Multi-province travel is consistently associated with deeper engagement, greater overall satisfaction, and far more varied consumption of South Africa’s tourism products. It is also part of the answer to over-concentration dispersing visitors geographically reduces pressure on saturated nodes while unlocking the potential of regions that rarely appear on an international traveller’s itinerary.

South Africa’s scenic beauty, cultural depth, wildlife, and heritage are not confined to one province. They are everywhere. Most travellers, however, experience only a fraction of what is available.

What the Industry Must Do

Shifting this pattern requires more than good intentions. It demands coordinated, deliberate action across the entire tourism ecosystem.

Travellers need clearer, more compelling information about what each province offers, where to stay, what to do, how to get there, and why it is worth the journey. Rich imagery and video content are essential to inspire travel beyond familiar routes. Trusted voices, that is the, influencers, storytellers, and peer reviewers reduce the perceived risk of exploring less-known areas and build confidence in destinations that lack the brand recognition of Cape Town or the Kruger.

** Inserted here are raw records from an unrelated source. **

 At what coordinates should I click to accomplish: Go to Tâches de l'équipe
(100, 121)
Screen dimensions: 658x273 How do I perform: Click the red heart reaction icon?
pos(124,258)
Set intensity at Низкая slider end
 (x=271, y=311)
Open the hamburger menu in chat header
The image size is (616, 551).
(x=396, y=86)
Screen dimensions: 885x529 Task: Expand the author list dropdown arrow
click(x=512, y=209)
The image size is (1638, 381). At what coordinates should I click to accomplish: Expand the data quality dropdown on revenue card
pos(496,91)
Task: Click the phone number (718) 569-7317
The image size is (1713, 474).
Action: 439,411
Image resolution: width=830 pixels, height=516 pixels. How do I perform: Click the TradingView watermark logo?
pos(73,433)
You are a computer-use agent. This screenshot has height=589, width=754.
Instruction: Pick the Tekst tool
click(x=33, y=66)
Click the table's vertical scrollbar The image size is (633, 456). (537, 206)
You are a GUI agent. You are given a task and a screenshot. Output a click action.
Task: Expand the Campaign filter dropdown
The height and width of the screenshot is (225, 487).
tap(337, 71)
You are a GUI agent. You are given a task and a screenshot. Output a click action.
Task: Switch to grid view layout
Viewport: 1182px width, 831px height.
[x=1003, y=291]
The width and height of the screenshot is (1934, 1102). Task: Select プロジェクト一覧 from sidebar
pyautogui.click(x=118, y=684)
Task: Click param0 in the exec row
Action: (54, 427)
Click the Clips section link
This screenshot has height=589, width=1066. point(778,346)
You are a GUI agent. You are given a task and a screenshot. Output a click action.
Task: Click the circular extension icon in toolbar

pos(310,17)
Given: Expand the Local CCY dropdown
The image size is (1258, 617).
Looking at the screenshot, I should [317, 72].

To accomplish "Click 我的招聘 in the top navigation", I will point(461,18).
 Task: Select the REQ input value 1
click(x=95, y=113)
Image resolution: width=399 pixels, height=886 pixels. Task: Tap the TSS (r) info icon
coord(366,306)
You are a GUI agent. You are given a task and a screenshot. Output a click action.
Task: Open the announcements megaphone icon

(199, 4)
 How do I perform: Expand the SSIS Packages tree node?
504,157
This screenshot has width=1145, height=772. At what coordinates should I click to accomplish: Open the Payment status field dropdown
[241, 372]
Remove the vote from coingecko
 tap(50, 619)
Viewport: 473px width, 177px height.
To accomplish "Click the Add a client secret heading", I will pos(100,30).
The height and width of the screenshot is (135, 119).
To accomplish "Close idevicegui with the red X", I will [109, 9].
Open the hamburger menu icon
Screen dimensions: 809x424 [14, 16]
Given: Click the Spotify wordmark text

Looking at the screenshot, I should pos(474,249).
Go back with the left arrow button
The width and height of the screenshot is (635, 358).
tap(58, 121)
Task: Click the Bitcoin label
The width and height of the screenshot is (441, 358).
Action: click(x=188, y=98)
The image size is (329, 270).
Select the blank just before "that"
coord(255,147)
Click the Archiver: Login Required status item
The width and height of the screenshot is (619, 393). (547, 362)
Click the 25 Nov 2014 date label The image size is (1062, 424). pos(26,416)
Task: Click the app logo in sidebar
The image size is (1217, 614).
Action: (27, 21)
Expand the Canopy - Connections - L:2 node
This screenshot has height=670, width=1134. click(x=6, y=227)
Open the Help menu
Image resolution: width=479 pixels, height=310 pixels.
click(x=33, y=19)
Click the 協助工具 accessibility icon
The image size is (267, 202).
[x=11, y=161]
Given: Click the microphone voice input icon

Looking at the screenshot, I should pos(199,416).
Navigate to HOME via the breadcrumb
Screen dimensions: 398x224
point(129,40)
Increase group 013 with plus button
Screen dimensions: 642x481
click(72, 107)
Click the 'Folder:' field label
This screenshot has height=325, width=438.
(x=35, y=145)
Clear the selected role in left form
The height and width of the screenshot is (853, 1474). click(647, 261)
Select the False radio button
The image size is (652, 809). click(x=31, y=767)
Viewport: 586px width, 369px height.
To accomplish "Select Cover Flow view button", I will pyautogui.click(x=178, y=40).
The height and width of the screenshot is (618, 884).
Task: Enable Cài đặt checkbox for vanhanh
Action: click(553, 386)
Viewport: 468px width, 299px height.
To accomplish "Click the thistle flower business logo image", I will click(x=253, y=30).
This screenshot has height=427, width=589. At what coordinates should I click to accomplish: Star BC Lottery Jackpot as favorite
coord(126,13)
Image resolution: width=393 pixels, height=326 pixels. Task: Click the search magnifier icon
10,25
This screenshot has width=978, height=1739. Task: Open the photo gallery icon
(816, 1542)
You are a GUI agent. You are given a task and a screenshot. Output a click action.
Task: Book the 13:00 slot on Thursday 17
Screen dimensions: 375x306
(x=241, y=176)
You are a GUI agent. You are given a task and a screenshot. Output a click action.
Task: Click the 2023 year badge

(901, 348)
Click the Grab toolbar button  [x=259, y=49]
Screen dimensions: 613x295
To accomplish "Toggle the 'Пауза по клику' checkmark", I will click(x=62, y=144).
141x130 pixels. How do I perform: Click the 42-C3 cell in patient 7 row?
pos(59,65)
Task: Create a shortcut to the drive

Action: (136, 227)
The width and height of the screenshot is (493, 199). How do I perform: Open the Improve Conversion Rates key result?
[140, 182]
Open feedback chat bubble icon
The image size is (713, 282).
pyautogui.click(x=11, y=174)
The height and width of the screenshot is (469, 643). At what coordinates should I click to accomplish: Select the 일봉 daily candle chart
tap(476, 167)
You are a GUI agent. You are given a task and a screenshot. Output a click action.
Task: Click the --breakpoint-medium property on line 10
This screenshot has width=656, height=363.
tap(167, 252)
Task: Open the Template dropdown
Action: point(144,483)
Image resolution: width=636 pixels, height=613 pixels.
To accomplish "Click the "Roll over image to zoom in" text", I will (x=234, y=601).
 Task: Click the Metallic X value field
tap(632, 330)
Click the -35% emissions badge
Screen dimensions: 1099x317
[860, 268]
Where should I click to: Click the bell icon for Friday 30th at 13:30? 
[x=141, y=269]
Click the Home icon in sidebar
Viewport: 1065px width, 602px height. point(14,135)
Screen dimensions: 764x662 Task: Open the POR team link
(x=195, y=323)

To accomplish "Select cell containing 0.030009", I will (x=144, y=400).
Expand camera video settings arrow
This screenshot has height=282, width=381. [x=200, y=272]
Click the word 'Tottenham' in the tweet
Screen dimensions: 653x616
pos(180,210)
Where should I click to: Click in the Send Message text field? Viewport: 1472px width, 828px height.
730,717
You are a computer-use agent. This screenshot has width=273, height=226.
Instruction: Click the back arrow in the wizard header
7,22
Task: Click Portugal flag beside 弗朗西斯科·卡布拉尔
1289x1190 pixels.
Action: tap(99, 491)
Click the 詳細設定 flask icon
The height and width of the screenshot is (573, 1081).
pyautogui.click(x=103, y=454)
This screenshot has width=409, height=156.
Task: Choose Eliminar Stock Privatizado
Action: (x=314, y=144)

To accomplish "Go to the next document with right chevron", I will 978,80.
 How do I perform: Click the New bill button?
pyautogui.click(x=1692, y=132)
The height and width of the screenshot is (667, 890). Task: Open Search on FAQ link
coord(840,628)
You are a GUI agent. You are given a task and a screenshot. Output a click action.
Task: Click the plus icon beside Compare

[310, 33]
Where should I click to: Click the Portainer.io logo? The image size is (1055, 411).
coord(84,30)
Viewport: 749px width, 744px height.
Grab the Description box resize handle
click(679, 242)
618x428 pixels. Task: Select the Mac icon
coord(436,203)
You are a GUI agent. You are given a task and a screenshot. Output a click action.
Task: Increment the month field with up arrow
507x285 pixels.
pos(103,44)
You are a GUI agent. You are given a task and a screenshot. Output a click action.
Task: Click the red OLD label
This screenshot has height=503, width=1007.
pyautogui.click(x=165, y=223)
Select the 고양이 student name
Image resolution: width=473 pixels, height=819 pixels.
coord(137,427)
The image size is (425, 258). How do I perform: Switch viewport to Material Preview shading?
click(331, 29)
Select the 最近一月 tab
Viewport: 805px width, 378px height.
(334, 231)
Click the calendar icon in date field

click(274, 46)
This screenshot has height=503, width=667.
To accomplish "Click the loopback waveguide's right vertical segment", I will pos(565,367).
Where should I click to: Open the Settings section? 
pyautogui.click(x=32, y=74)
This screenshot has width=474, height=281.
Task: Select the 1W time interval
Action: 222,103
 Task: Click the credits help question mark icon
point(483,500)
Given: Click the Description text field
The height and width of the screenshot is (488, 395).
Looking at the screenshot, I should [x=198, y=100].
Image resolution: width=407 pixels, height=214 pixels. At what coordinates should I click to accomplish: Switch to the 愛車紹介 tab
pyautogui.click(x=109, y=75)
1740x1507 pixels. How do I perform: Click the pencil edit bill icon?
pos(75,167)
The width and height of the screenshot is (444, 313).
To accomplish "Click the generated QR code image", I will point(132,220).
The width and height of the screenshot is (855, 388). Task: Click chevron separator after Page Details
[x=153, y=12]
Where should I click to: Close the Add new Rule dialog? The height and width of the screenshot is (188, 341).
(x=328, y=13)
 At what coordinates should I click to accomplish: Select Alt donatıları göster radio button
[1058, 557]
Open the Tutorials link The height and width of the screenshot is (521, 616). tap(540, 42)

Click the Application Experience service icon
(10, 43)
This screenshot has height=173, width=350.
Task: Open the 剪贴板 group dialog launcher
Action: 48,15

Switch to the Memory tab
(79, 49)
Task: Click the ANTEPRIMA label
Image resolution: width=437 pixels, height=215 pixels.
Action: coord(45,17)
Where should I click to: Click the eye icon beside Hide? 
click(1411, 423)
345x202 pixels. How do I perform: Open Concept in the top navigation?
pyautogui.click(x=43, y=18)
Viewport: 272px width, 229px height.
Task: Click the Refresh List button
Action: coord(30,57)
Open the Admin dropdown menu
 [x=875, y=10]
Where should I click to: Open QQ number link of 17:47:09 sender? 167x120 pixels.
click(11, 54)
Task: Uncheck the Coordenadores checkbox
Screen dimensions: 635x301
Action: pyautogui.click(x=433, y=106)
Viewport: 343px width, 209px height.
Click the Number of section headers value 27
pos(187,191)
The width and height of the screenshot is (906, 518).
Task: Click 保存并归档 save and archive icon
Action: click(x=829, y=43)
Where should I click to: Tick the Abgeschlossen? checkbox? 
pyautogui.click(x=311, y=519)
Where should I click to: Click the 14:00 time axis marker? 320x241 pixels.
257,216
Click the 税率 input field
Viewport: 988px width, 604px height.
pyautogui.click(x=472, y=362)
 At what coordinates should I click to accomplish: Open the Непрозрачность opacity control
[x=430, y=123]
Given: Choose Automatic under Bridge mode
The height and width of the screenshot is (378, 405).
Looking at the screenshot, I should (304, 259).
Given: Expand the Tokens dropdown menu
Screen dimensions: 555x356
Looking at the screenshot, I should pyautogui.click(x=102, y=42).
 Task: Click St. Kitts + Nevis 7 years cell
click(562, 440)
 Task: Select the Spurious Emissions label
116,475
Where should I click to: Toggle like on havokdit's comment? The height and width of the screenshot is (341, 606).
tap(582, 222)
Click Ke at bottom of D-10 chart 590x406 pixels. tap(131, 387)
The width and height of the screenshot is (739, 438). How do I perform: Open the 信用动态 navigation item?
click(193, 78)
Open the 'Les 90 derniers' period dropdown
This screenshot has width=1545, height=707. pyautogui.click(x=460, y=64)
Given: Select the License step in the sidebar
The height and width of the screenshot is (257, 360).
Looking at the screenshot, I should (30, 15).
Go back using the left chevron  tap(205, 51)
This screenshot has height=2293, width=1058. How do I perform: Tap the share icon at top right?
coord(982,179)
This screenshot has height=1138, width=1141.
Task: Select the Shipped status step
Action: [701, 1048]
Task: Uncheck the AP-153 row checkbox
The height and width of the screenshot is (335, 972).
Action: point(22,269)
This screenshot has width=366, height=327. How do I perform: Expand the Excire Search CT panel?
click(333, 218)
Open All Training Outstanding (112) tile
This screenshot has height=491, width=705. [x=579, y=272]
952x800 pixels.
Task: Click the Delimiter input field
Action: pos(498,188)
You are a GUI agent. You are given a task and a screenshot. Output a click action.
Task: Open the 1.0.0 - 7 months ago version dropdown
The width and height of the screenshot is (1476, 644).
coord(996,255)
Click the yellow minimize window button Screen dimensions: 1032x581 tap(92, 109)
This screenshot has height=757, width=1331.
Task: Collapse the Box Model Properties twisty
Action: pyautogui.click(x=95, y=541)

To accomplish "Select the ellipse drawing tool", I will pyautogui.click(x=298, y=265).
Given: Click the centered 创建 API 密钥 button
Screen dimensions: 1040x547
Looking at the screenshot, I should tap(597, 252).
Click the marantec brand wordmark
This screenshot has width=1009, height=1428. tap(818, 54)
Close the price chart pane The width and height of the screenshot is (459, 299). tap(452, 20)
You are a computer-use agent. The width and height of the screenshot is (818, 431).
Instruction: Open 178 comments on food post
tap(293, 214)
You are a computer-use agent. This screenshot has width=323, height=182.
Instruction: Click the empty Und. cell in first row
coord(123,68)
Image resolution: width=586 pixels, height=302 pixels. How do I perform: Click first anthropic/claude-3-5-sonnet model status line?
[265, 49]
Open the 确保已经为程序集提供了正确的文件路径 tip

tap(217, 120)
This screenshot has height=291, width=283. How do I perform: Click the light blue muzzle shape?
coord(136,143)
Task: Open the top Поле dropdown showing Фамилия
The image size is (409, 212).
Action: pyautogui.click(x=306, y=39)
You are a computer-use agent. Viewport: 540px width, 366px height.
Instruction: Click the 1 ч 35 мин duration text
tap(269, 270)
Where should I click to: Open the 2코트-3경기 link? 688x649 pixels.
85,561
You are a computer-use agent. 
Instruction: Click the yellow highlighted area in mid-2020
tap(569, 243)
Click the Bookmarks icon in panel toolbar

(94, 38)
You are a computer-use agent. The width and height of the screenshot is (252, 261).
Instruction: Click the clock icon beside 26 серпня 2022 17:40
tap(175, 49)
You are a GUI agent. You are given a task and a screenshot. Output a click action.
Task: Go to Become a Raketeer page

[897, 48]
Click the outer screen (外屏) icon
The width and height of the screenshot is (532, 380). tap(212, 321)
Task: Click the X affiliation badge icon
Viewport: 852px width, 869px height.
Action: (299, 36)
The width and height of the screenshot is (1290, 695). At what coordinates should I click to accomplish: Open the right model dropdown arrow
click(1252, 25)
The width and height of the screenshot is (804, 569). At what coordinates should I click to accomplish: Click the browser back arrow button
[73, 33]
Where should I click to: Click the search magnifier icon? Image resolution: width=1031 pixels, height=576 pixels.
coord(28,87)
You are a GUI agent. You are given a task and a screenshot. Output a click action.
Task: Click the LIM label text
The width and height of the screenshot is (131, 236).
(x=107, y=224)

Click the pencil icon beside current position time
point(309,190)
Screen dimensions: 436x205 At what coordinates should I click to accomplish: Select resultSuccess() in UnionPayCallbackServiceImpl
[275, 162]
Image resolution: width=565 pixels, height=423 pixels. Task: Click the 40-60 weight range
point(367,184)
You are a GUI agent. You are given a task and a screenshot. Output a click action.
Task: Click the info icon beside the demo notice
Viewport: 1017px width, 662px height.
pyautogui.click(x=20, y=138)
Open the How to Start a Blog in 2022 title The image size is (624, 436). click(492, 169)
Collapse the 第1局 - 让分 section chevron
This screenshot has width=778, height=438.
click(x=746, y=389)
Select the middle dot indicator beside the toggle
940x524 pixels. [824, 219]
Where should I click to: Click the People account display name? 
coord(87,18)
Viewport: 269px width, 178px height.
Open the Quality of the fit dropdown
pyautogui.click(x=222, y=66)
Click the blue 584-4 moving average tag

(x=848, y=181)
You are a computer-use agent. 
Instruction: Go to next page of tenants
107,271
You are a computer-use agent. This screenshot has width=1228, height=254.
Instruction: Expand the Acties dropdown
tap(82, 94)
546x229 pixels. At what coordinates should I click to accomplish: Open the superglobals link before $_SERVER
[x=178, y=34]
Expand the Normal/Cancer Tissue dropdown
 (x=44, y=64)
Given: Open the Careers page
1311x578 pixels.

Connectivity messaging must also be strengthened. South Africa needs to consistently communicate that moving between provinces is practical, manageable, and deeply rewarding whether by land, water, or air and that combining provinces is not an ambitious undertaking but a natural way to experience the country fully.

The tourism trade carries significant responsibility here. Education and enablement are critical. Trade partners must be equipped to confidently package and sell multi-province itineraries, and the profitability of extended trips must be clearly demonstrated. At international trade shows and marketing platforms, all provinces deserve representation and off-the-beaten-track experiences must be positioned as genuine differentiators, not afterthoughts.

Hosting strategies must also evolve. When engaging trade and media, curated itineraries spanning multiple provinces should become the norm, embedding the message that South Africa is best experienced as a connected journey rather than a single destination.

A Strategic Imperative, Not Just a Performance Metric

Provincial distribution is not simply a statistic to be improved. It is a strategic imperative tied directly to economic inclusion, sustainability, and the long-term competitiveness of South Africa as a destination.

When travellers move, they stay longer. When they stay longer, they spend more. When they spend more, more communities benefit and pressure on the country’s most visited destinations is relieved. The full diversity of South Africa comes to life, and the tourism economy becomes something closer to what it should be: a genuinely national asset.

With 91% of visitors still confining themselves to one province, the scale of the opportunity is undeniable. South Africa has the assets, the stories, and the diversity to be so much more than a two-destination country. What remains is collective execution, across government, marketing bodies, the private sector, and the trade, to tell that story in full, and to make multi-province travel not just possible, but irresistible.

 

Data sourced from South African Tourism’s 2025 Departure Survey.